Gaining a benefit from any kind of golf drill comes down to consistency and repeating the drill from time to time. Work these two into your golf practice routine and you’ll hopefully see improvements in your performance sooner rather than later.

— Knees in the Short Game

To finish up out discussion on the knees in golf, we are going to shift our focus to the short game. It’s always important to talk about the short game in any golf instruction discussion, since it plays such an important role in scoring. It might be fun to blast those long drives down the fairway, but you are never going to reach your potential without a solid short game to carry you through all 18 holes.

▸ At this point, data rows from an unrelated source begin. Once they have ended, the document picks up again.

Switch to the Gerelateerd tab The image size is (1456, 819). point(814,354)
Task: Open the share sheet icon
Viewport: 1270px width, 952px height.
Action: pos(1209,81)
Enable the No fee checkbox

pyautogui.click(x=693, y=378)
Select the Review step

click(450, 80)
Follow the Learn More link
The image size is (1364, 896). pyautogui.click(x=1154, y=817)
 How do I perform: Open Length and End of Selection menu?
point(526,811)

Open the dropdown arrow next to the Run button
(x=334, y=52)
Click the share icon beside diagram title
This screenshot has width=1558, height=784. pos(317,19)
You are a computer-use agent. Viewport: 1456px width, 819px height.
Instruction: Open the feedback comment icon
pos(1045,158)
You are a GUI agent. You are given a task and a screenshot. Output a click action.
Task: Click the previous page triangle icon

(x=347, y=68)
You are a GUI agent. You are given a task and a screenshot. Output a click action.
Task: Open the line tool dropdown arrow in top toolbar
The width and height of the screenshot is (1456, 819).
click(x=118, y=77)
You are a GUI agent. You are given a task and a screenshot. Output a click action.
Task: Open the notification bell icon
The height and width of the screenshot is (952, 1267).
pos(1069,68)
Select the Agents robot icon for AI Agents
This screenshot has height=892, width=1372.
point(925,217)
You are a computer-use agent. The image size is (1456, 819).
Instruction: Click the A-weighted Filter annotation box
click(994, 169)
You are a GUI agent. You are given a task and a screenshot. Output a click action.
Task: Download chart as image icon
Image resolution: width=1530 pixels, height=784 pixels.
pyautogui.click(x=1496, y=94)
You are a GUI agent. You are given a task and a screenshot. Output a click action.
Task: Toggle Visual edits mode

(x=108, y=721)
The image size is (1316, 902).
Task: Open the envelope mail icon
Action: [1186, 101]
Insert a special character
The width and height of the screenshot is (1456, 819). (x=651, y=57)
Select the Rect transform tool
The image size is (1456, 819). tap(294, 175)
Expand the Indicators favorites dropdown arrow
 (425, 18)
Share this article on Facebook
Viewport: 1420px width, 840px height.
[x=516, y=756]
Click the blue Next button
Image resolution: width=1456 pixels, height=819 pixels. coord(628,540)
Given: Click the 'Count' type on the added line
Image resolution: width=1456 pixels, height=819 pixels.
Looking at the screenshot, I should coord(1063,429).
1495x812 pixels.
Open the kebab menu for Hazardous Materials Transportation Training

With that in mind, we’d like to highlight a few important points that address how your knees should work when chipping and putting.

Knees Golf Lesson Chart

  • Complete silence when putting. While you are making a putting stroke, your knees should be doing absolutely nothing at all. If you can keep them completely still, your lower body will be totally still as well – and that should mean great things for your stroke. A quiet lower body allows you to rock your shoulders back and forth to send the ball on its way. Great putting is all about simplicity and eliminating moving parts. You want to hit the ball as close to the target line as possible over and over again – and keeping your knees perfectly still is a great way to do just that. As you work on your putting, use your kneecaps as a good reference for the quality of your technique. If they aren’t moving as the putter swings, you can be sure you are doing something right.
  • Angle the right knee in on chip shots. One handy way you can use your knees to your advantage on chip shots is to angle your right knee in a bit at address when chipping. This adjustment will solidify the position of your right leg and make it less likely that you’ll sway off the ball in the backswing. Letting your right knee sway away from the target is just as big of a problem in the short game as it is in the long game, so try leaning that right knee in a bit at address to stay away from this costly mistake. You don’t want to make this position so dramatic that it becomes uncomfortable or awkward – just enough to make sure your right knee doesn’t go wandering once the stroke starts.
  • Plenty of flex in a greenside bunker. One of the big mistakes made by amateur golfers in greenside bunkers is failing to flex the knees sufficiently. You will need more knee flex here than perhaps any other shot in the game. There are a couple of reasons that it’s so important to get into a deep knee flex while playing an explosion shot from the sand. First, you need to get down so low because you are actually trying to swing under the ball. Remember, when blasting out of the sand, you need to swing down deep into the sand to cause the ball to float up and out nicely. You aren’t trying to hit the ball cleanly – you are basically trying to hit it fat so the sand can do the work for you. It will be much easier to get down deep enough in the sand if you flex your knees significantly. Also, it’s often the case that your feet are a little above the ball in the sand, which only furthers the need to get down deep with your knee flex.

We hope this discussion on how your knees can help you improve your golf game will help you make progress in the near future. Remember, nothing happens automatically in golf, so don’t assume you’ll improve your play simply by reading this article. You have to get out there and work on your game if you hope to make any meaningful gains. Thank you for reading and good luck!